* begin Extracted records *
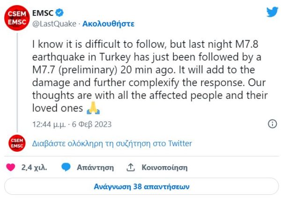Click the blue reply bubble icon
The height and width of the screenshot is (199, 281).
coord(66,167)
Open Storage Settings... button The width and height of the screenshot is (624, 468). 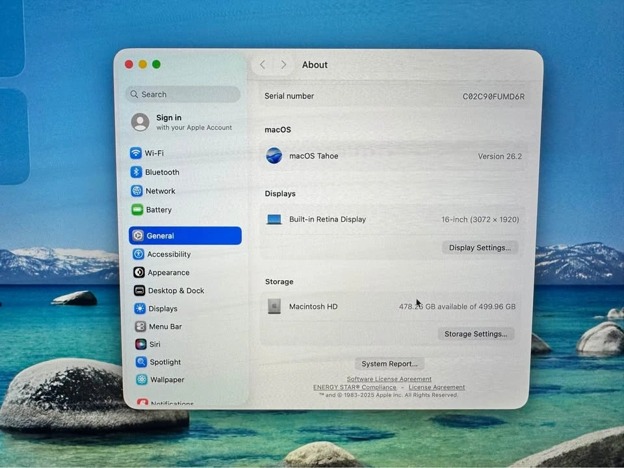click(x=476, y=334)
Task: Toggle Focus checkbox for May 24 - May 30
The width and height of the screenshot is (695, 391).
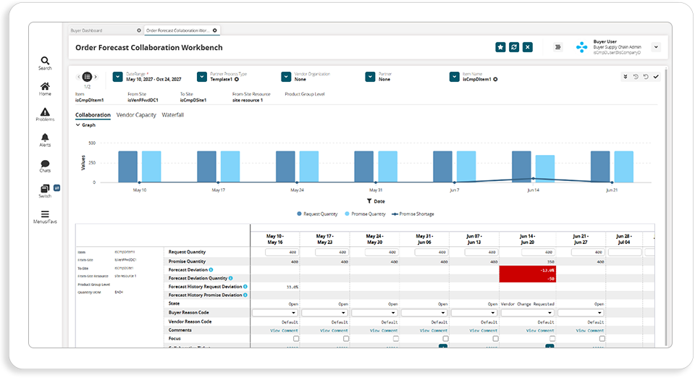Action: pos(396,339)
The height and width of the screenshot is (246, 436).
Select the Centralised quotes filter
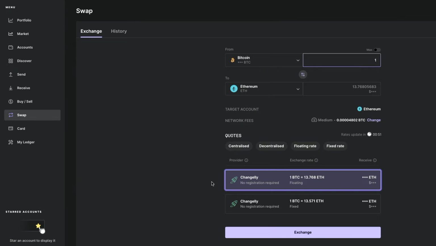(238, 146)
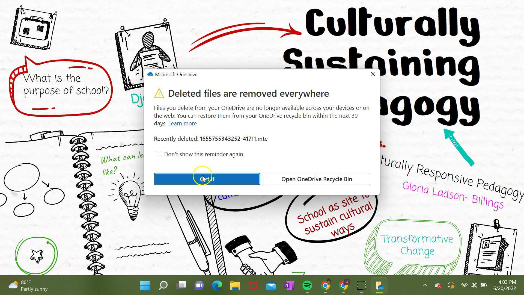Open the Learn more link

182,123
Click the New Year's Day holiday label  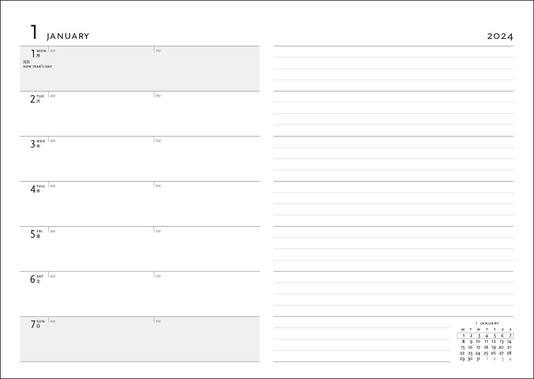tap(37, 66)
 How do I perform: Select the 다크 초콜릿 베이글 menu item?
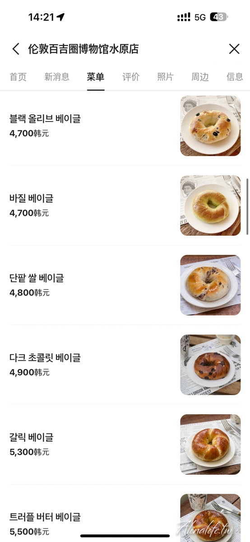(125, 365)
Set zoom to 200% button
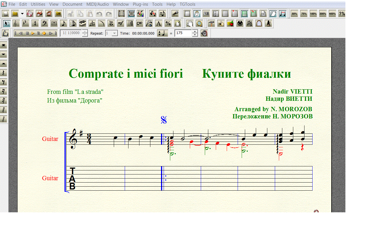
* end Extracted records *
Starting with the line containing "How do I perform: Select" and going on through the end of the records, reproduce those lines with "menu item" substituted by "option" and everything else unchanged. Omit the pictures.

 How do I perform: Select the 다크 초콜릿 베이글 option?
(125, 365)
Set zoom to 200% button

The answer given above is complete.